1. Les opérations avec les clients;

2. Le marketing et les ventes;

3. L’ingénierie logicielle;

4. La recherche-développement.

Robert Atkinson, quant à lui, voit plutôt les répercussions de l’IA dans la robotique et son utilisation dans l’industrie manufacturière.

 

Les pertes d’emplois à grande échelle semblent peu probables

La crainte d’une décimation des emplois par la technologie n’est pas nouvelle. En 1961, en pleine récession économique, John Kennedy a créé un bureau de l’automatisation et de la main-d’œuvre au sein du ministère du Travail. Il affirmait que le principal défi national des années 60 était de maintenir le plein emploi à une époque où l’automatisation remplaçait les hommes.

«Mais l’économie a rapidement rebondi, générant des millions d’emplois, un faible taux de chômage et une forte croissance des salaires, de sorte que tout le monde a rapidement relégué cette question dans le rétroviseur», se souvient Robert Atkinson.

Cela ne veut pas dire que des emplois ne seront pas perdus. Après tout, «plus de 50% des gens travaillaient dans l’agriculture il y a 150 ans, et ils ne sont plus que 2% aujourd’hui, souligne Preston Caldwell. La “destruction” de ces emplois a constitué une amélioration historique du bien-être humain.»

Mais la perspective d’une perte d’emplois à grande échelle provoquée par l’IA n’est pas fondée, estime Robert Atkinson. Une étude de 2013 qui a largement circulé prévoyait que 47% des emplois pourraient être supprimés par la technologie, principalement l’IA, au cours des 20 prochaines années. Dix ans plus tard, ce n’est pas encore le cas, et le taux d’emploi n’a jamais été aussi élevé.

Les études qui prédisent des licenciements massifs liés à l’IA sont nombreuses, mais celles qui les dénombrent sont inexistantes. Challenger, Gray & Christmas, qui produit des rapports mensuels sur les licenciements, a signalé pour la première fois 3900 pertes d’emploi liées à l’IA en mai 2023 sur un total de 80 000, et ce, toutes dans le secteur technologique.

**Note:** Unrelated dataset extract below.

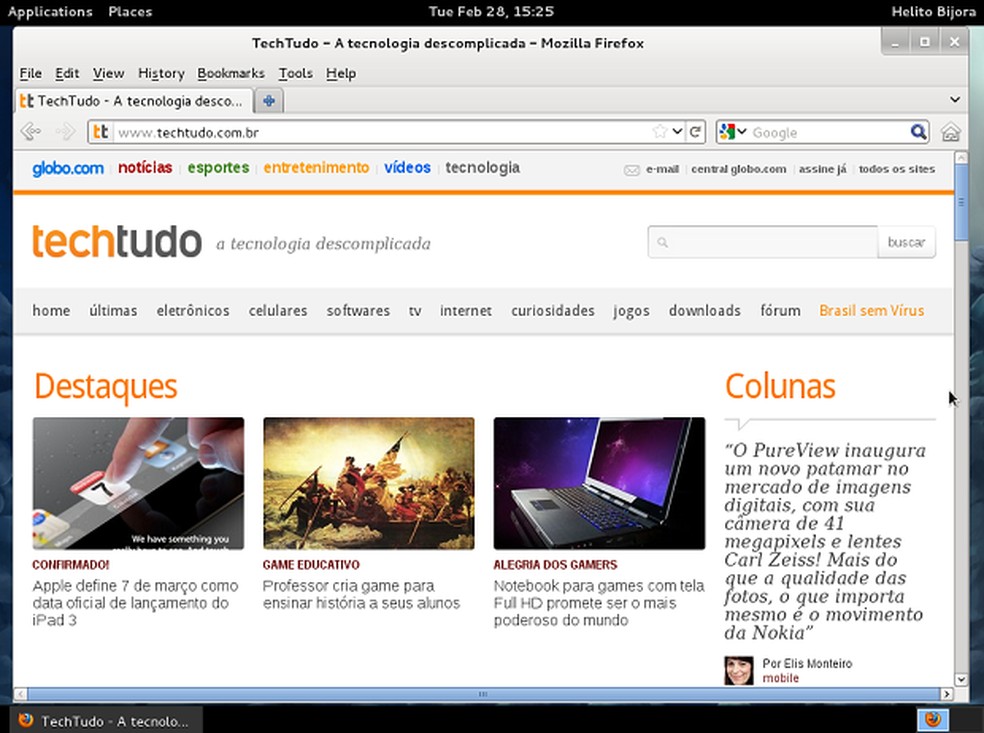Click the Firefox icon in the bottom taskbar

(932, 719)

En 2018, lors d’un témoignage devant une commission gouvernementale, Robert Atkinson a estimé que seuls 8% des emplois étaient exposés à un risque élevé d’automatisation d’ici 2024. Cette prédiction s’est-elle avérée? «C’est difficile à cerner, répond-il. Je dirais que 10% serait un chiffre élevé. Si nous pouvions automatiser 10% des emplois en Amérique du Nord d’ici 2030, ce serait fantastique, mais je ne pense pas que cela se produira.»

 

Améliorer l’emploi plutôt que le décimer

On s’accorde de plus en plus à penser que ce ne sont pas tant les emplois qui seront automatisés, mais plutôt les tâches et les fonctions au sein des emplois qui seront améliorées par l’IA. «Les premières indications des directeurs d’informatique font état de gains d’efficacité de l’ordre de 25%, ce qui incite les développeurs de logiciels à accélérer l’innovation», rapporte Dan Romanoff, analyste principal d’actions à Morningstar.

Si l’histoire est un indicateur fiable, les gains de productivité de l’IA créeront des emplois au lieu de les décimer. Historiquement, l’augmentation de la productivité a toujours entraîné une baisse du chômage, affirme Robert Atkinson. Il se réfère à une étude de McKinsey selon laquelle, entre 1929 et 2009, la plupart des années ont été marquées par des gains d’emploi et de productivité simultanés.

Le président de l’Information Technology and Innovation en explique la logique sous-jacente. «Les entreprises investissent dans l’innovation des processus (innovations visant à accroître la productivité) afin de réduire les coûts et, grâce à des marchés concurrentiels, elles répercutent la majeure partie de ces économies sur les consommateurs sous la forme de baisses de prix (et sur les travailleurs sous forme d’une augmentation des salaires). Ce pouvoir d’achat supplémentaire n’est pas enterré; il est dépensé, et ces dépenses créent de nouveaux emplois. Cette dynamique est la même, que la productivité augmente de 1% par an ou de 10%.»

Preston Caldwell raisonne de la même manière: «Les gens trouveront de nouveaux emplois après l’IA, ou ils travailleront moins et profiteront des fruits du progrès sous forme de loisirs. La principale préoccupation n’est pas la perte d’emplois en soi, mais le risque d’inégalité si les gains de l’IA ne profitent qu’à un très petit nombre. C’est une question politique, pas économique.»